The Art of The Edit

It’s been a while since I put up some unique content on this blog that didn’t involve linking to an mp3 file. Sorry. My bad. I figure if I’m going to come back with something it needs to be good. I decided to break down how I edit my podcast. From raw .wav file to published mp3, I will highlight the steps I take to get to the final product. I’ve included some screenshots to help paint a clearer picture. All of the editing is done using Audacity. If you use a different program the specific steps might be different, but the theory should still hold.

Figure 1. Levelator

The first thing I do is get my audio ready for editing (Figure 1 – Above). Recording with Pamela over Skype generates a .wav file. I use Levelator to balance out the audio before I begin to edit the podcast. When I record, my audio comes in louder on the raw file compared to everyone else on the podcast. Levelator does all of the heavy lifting and produces a file with audio levels that are consistent throughout the podcast.
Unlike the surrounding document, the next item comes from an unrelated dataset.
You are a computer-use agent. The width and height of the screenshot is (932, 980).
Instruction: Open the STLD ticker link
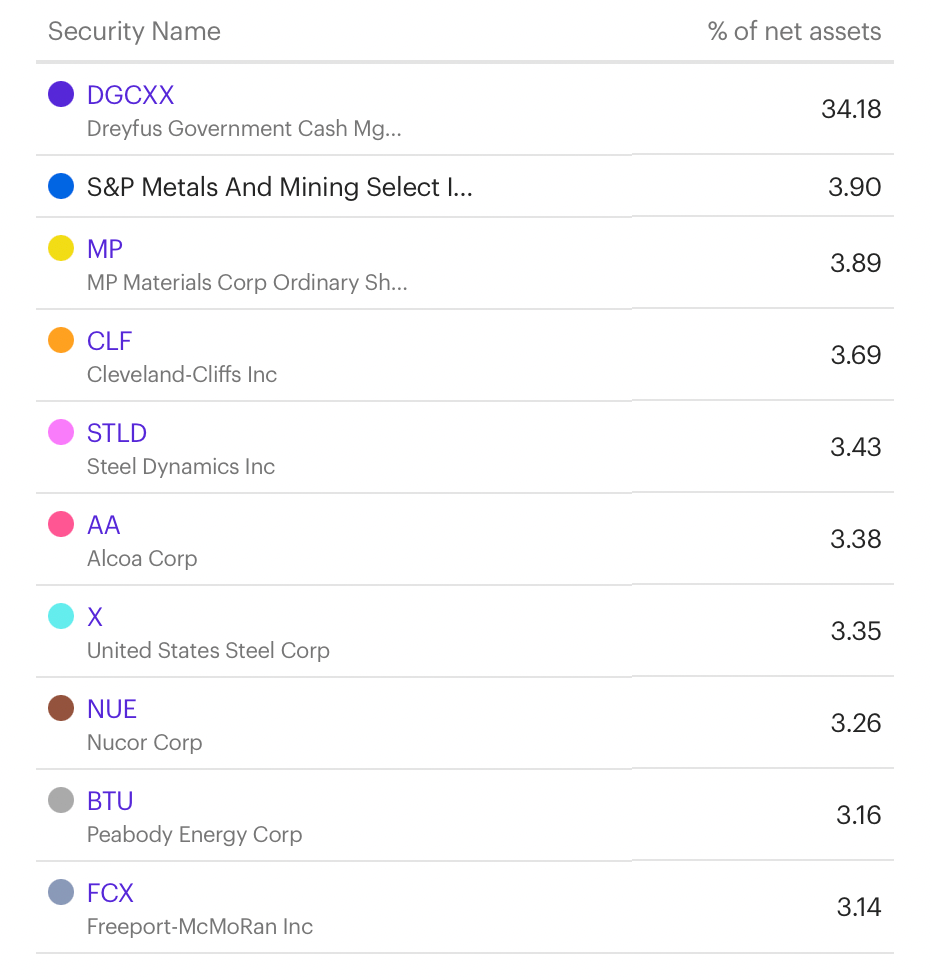pos(116,433)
There will always be an occasional spot that might require some manual tweaking, but I always put my audio files through Levelator before doing any additional work.

For Just Talking, I know the podcast will consist of 3 specific files: the intro, the interlude/outro, and the main podcast. To start, I add each file to a new project in Audacity. A simple click and drag will do the trick. In the beginning, this is what the project will look like (Figure 2 – Below).

Figure 2. Files Added

The rest of this post will walk you through my particular style of editing. I have a vision of what my podcast should sound like in its final form and this post will show you how I get from (A) to .mp3.

Figure 3. Intro

The first order of business is the intro (Figure 3 – Above). I let the music run for 30 seconds before I begin to fade it out. My voice doesn’t come in for another 2-3 seconds after the fade starts. The other point of interest is the silence before the podcast begins. To ensure a smooth transition immediately to audio, there needs to be a kind of “warm up” period before things get going. without that silence the first couple of seconds of audio will be lost. It took me a month of editing Post Game Report before I realized what was going on. Typically that’s where the host will wait for a few seconds of silence before things get going. If needed I will generate a quick 2 seconds of silence before I get going.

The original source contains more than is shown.